Fed council: Community bankers hard hit by increased regulatory costs

The cost of regulatory compliance will likely drive an increase in merger and acquisition activity among community banks, with new regulations regarding Section 1071 and the Community Reinvestment Act being a major concern, members of the Community Depository Institutions Advisory Council told the Federal Reserve during the council’s April 13 meeting. A recently released summary of the meeting shows members had many concerns about the cost of federal regulation, particularly at a time when many banks are facing increased labor costs. As a result, they said their institutions were designing business lines to meet regulatory requirements rather than the needs of their customers, “which ends up hurting some of the more vulnerable communities.”

The CFPB’s final rule implementing Section 1071 of the Dodd-Frank Act was a major concern for council members, as were ongoing CRA modernization efforts. “Though members’ business models have changed before due to regulation… council members expect 1071 to have an outsized impact on the industry,” according to the summary. “Some council members reported that community institutions are considering acquisitions in order to scale up and accommodate increased costs.”

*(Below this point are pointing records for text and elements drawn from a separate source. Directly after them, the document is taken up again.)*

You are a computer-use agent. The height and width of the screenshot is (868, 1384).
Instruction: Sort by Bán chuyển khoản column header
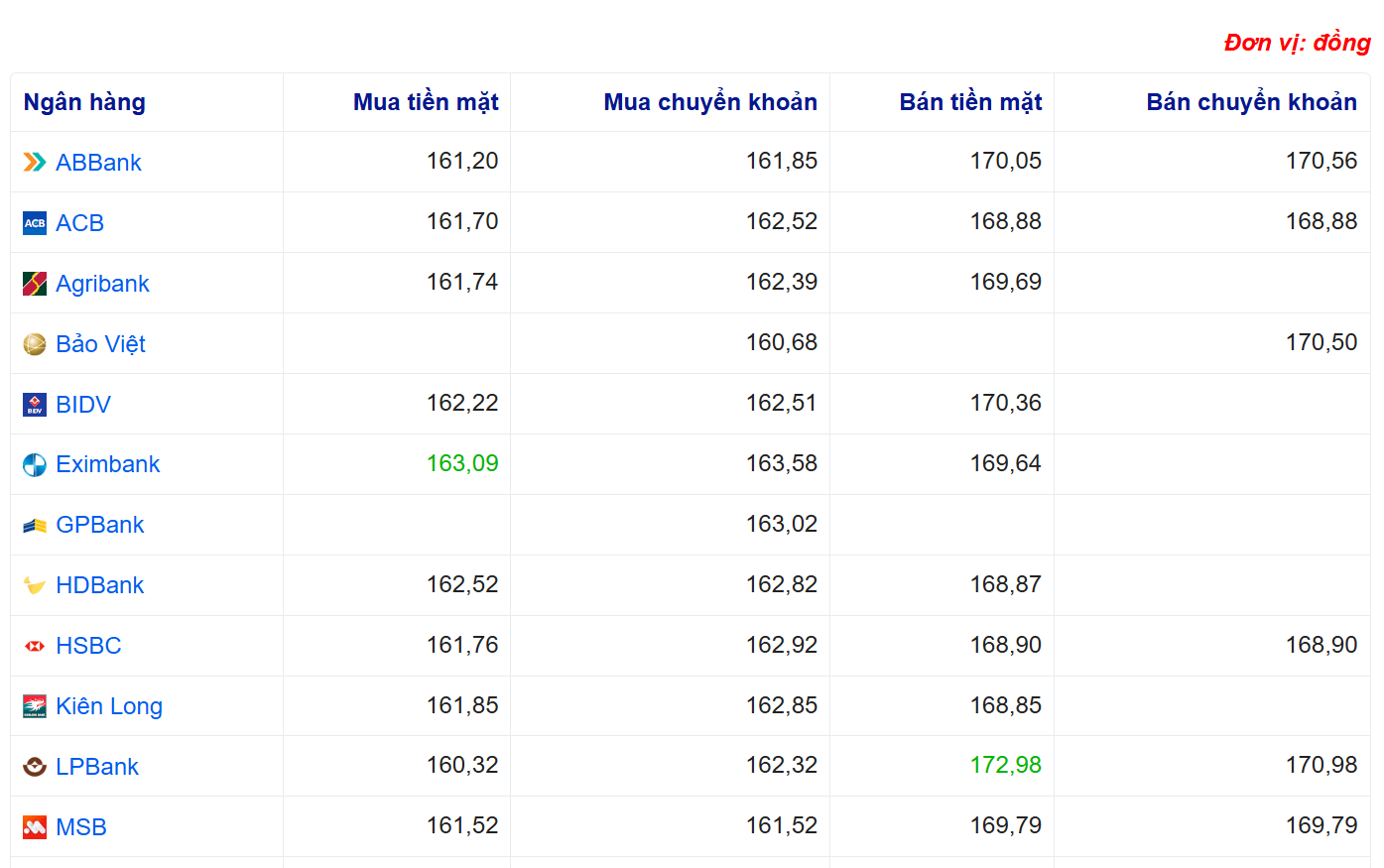tap(1251, 102)
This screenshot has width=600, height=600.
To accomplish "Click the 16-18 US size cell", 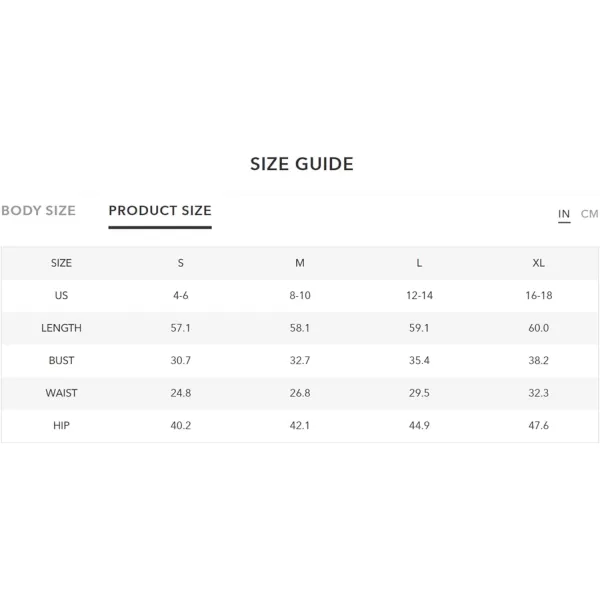I will point(539,295).
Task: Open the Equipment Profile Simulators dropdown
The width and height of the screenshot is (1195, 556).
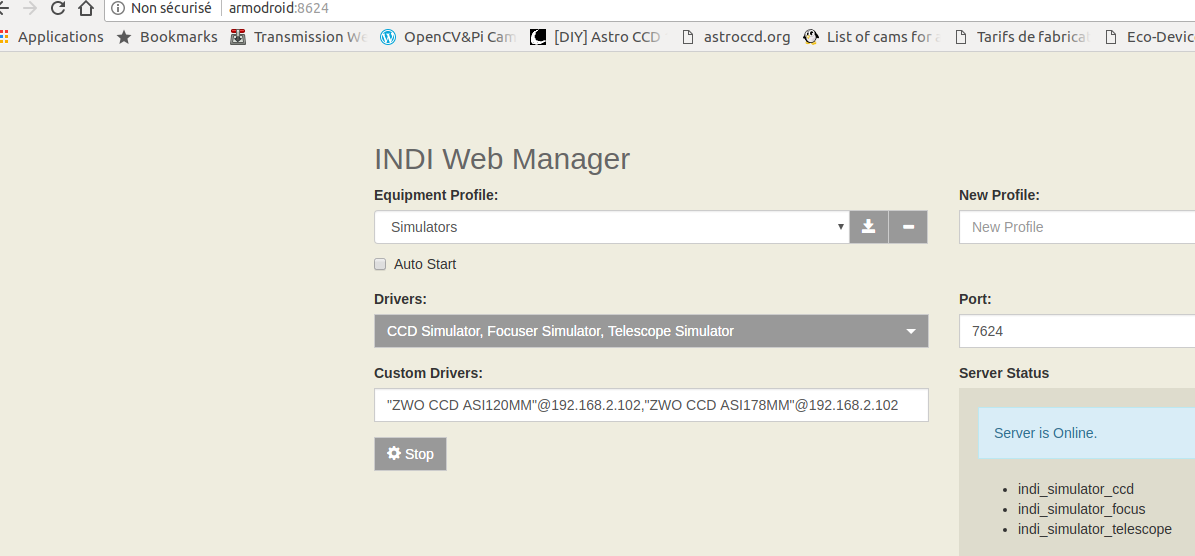Action: point(611,227)
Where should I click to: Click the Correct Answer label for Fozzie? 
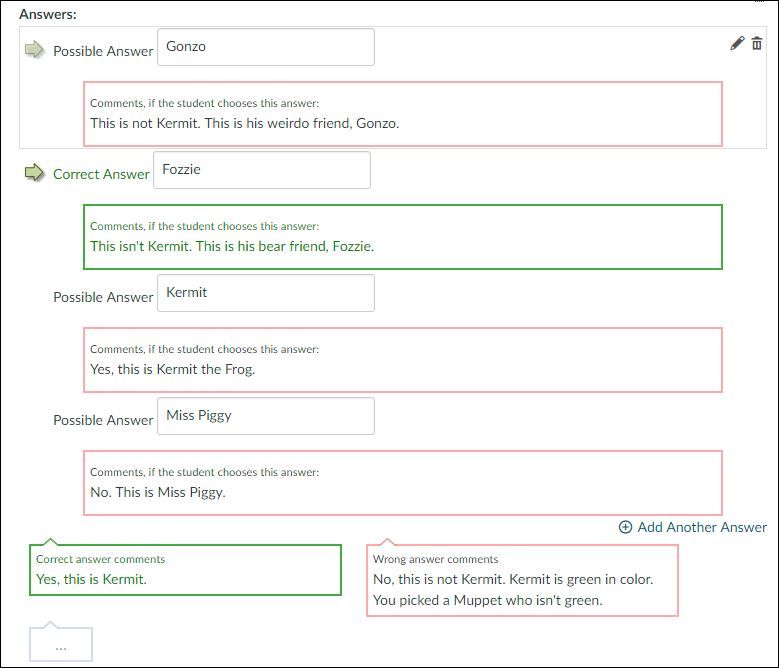pos(101,174)
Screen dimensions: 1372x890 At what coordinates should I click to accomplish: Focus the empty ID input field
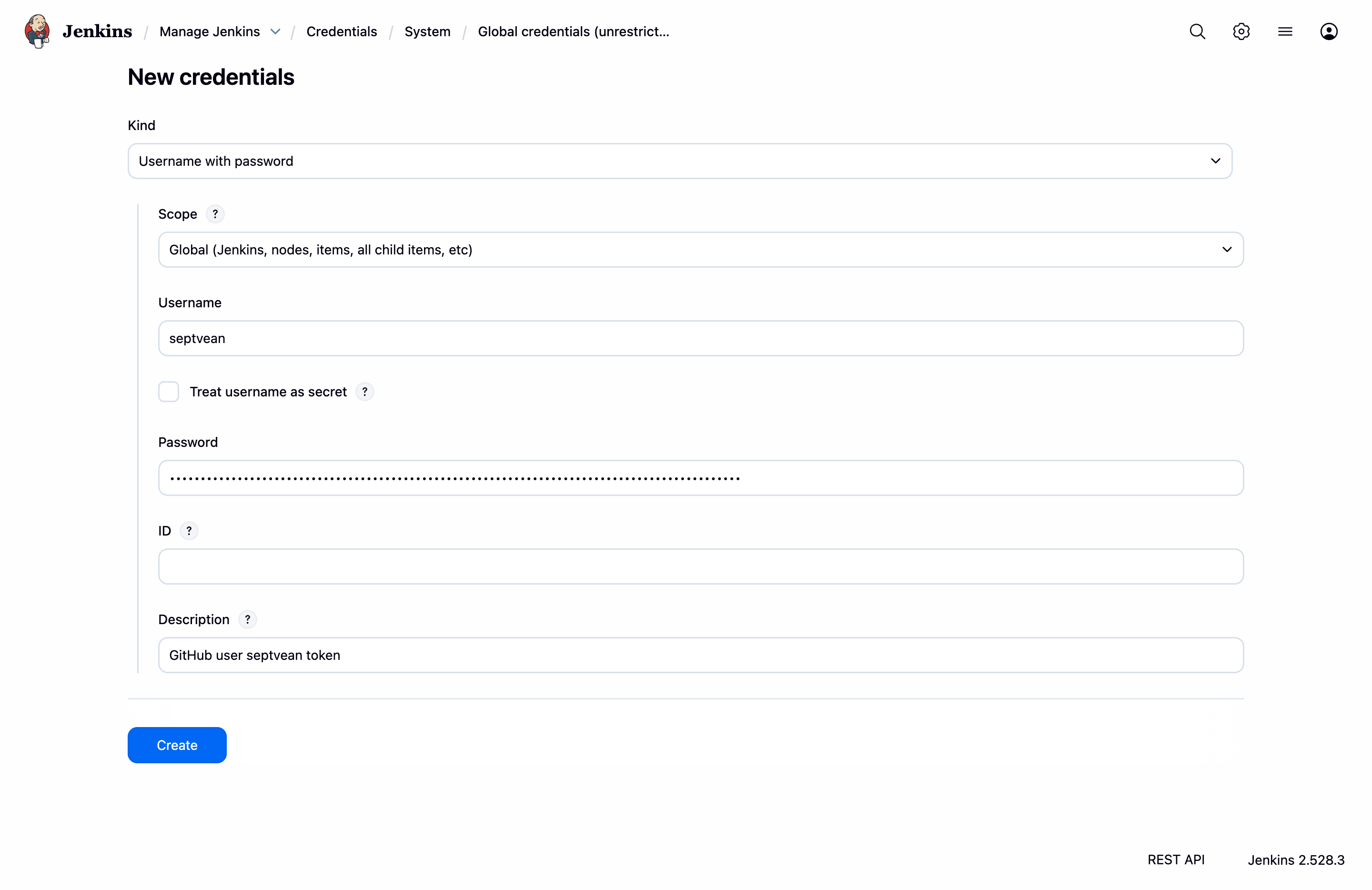(x=700, y=566)
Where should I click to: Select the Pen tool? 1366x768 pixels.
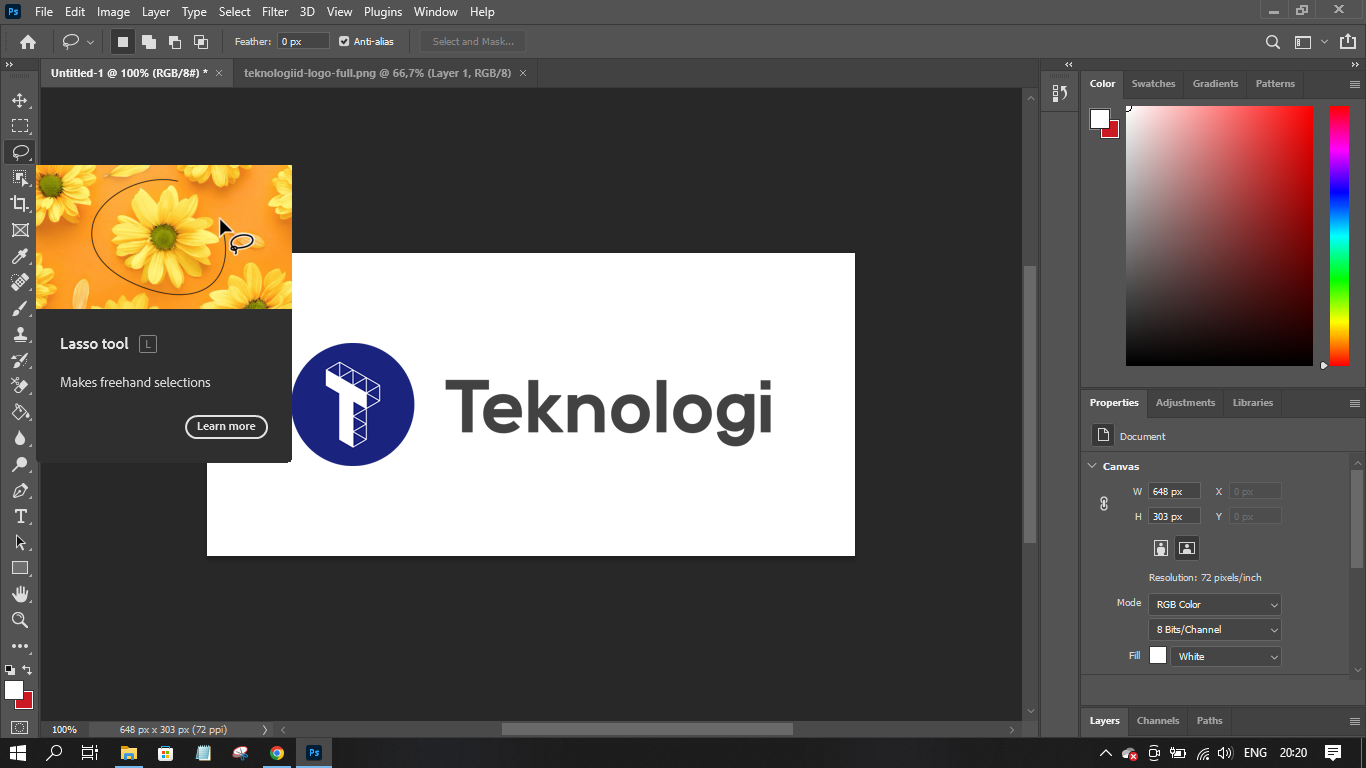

Council members were also worried about government attempts to further limit fees banks can charge for overdraft services. “Limitations on fees will squeeze already-shrinking margins and prevent banks from continuing to offer or grow such services,” according to the summary. “Many community institutions serve overdraft customers, but fee limitations will send these consumers to other, possibly unregulated, lenders. The ongoing focus on so-called ‘junk fees’ ignores the economic risks banks face in providing specific products and services to their customers.”